Open Science
Open Science is one of my main conserns in research for two main reasons:
- it allows for technical review and replication of results. Material and methods sections of journal papers can be sometimes too short to explain what is really behind a result.
- once a result is established, sharing the ressources that led to the conclusion is a good start for learning, teaching or communicating with other scientists.
My research are higly transdiscipinary. With this page, I hope to advertise and sum up my contribution to and for a trully Open Science. All my projects are stored on GitHub, you can acces my public at this link. Here is a non-sxhaustive list of projects further advertised on this webpage:
- NeuRon Virtulizer or NRV: this python package is contains models of electrical interactions (stimulation, recording and impedance measurment) of peripheral nerve. A large part of my research is dedicated on this tools that simulates influence of arbitrary stimuli on axonal activity. NRV code can be found on this page ; it is based on other scientifically recordnized third parties software such as Neuron and the FEniCS project, and marginally COMSOL (not required as non-open source, however well used in the modeling community, used for comparative purpose mainly). NRV can be easilly installed using pip (see NRV’s pypi page), a full documentation of the project is hosted on ReadTheDocs.
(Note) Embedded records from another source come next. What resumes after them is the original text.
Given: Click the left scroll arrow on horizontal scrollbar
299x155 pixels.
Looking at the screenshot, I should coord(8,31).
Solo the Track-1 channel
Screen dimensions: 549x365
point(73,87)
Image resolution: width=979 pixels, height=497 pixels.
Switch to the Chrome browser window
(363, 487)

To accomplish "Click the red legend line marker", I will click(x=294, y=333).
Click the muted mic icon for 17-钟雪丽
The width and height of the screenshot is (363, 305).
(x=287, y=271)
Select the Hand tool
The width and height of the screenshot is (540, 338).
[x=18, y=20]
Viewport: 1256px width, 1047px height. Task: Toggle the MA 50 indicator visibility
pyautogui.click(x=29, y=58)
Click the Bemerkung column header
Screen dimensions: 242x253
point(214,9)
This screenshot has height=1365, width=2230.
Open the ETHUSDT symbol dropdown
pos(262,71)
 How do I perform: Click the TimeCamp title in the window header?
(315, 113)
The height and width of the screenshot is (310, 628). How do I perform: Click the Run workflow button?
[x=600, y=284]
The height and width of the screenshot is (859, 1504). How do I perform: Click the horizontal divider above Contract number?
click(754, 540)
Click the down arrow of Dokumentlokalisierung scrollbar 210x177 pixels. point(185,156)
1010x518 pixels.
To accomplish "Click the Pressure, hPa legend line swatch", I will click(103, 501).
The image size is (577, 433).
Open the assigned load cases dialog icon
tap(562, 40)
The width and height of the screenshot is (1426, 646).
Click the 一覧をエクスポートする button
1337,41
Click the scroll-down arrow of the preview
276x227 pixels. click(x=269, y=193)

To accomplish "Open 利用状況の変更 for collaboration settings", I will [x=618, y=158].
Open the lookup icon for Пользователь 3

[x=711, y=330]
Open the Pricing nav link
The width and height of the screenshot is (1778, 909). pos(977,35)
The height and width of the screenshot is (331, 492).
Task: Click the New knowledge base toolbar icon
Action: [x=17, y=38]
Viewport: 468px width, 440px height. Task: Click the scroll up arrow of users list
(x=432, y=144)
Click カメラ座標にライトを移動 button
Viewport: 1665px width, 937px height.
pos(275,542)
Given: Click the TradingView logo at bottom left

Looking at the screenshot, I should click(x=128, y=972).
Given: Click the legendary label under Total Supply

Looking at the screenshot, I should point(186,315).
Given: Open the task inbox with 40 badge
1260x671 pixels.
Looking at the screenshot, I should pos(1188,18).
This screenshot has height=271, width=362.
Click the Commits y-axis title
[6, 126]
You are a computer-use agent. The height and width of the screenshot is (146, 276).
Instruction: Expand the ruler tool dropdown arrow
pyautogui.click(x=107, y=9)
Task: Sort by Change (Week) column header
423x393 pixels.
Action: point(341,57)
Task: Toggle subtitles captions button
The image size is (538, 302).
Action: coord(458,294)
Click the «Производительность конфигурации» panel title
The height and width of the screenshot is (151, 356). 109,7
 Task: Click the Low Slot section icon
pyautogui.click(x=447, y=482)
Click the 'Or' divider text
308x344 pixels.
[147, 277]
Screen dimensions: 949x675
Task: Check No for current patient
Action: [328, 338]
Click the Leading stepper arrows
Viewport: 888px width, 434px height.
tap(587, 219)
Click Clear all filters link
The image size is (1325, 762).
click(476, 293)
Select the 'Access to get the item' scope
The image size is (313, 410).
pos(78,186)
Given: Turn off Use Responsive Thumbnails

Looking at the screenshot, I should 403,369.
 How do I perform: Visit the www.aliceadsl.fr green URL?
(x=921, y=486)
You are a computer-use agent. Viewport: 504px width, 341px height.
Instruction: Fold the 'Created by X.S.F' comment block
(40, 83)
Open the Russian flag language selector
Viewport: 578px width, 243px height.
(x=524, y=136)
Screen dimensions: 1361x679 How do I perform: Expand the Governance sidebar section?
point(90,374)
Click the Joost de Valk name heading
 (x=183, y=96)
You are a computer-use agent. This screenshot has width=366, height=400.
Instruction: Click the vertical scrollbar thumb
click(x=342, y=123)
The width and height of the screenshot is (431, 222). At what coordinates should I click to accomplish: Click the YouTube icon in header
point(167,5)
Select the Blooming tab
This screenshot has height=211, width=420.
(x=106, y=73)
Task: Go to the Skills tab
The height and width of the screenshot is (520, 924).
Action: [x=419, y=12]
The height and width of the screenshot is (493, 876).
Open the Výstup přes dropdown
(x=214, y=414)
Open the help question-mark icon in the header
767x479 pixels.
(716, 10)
- BIMMS: this project is both open hardware and open software for electrical impedance measurements of bio-electronic electrodes. Spectroscopic, galvanostatic or potentiostatic, in 2- or 3- or 4-points configurations are possible. More complex measures with custom stimuli (multisine, random…) is also possible. You can access the code and design files on this github page and it is possible to install a Python interface using pip (see BIMMS’s pypi page). This tool has been scientifically validated and published in Hardware-X.